Thursday, August 9, 2018

SELF-HARM, PSYCHOTHERAPY, AND ANOTHER ANTIDOTE





Pets can have a calming effect on the agitated. So can people. Yesterday, I had my annual. My doctor took my blood pressure before and after, finding that it had dropped 15 points during that time. I told her that she has a calming effect. She demurred claiming that this drop is very characteristic.

In any event, we are equipped to comfort one another. Consequently, a young lady who had a history of self-harm stated:

·       I still suffer from depression. Recovery requires daily maintenance, and even the plateaus feel like hard-won triumphs. Through therapy I have learned to contextualize with language the feelings that seemed to me so inexpressible as a teenager.

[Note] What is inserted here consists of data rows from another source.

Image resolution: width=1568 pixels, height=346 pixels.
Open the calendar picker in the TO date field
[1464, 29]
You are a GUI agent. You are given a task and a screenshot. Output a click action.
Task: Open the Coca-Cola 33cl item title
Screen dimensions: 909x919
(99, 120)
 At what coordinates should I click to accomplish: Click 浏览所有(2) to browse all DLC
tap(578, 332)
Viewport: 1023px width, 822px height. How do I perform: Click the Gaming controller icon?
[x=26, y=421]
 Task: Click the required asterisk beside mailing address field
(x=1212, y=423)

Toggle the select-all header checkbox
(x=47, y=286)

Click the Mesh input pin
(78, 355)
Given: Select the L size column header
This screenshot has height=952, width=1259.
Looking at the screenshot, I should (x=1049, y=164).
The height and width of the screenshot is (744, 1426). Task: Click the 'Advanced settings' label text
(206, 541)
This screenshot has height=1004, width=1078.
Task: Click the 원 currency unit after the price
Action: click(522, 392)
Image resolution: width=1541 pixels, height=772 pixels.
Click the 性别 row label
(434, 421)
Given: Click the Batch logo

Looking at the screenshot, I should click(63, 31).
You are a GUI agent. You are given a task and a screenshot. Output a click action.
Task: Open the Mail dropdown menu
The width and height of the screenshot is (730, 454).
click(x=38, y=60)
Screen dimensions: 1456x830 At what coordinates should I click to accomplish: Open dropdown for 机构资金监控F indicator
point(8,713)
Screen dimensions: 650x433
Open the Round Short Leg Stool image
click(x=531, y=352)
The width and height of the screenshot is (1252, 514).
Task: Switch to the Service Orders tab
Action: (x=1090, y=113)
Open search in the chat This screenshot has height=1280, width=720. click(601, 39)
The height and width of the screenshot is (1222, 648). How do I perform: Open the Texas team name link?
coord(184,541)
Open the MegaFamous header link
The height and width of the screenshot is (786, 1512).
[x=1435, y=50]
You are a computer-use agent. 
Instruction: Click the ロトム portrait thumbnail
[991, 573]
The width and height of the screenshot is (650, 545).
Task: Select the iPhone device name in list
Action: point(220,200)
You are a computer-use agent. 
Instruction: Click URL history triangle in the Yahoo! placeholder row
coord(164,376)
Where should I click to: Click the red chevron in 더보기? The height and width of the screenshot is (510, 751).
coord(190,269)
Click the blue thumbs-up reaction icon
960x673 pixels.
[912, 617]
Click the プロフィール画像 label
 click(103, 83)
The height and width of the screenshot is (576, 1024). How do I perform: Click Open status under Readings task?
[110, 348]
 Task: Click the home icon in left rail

I have not cut myself in a couple of years now, and it is becoming harder for me to understand the person I was back then, who left behind such scars for me now. But if I could speak to my teenage self or to any teenager who feels plunged in despair, I’d tell him or her to hang in there, because happiness, or at least something like contentment, might just be a game of learning to stick around. https://www.nytimes.com/2018/03/23/opinion/sunday/heroin-florida-addiction

I think that we need more than self-talk or even therapeutic talk. For many years, I had practiced self-talk to address my non-physical self-harm – self-loathing. However, the “cure” soon lost its impact, even as I would feed myself more and more grandiose sermons to “correct” all that was plaguing me. In the long run, my self-talk served to delude me and further alienate me from any real solution.

The solution came through Jesus Christ, who arrived with the perfect antidote to my self-loathing – His forgiveness and assurance that He loved me so much, even while I was His enemy, that He died for me (Romans 5:8-10).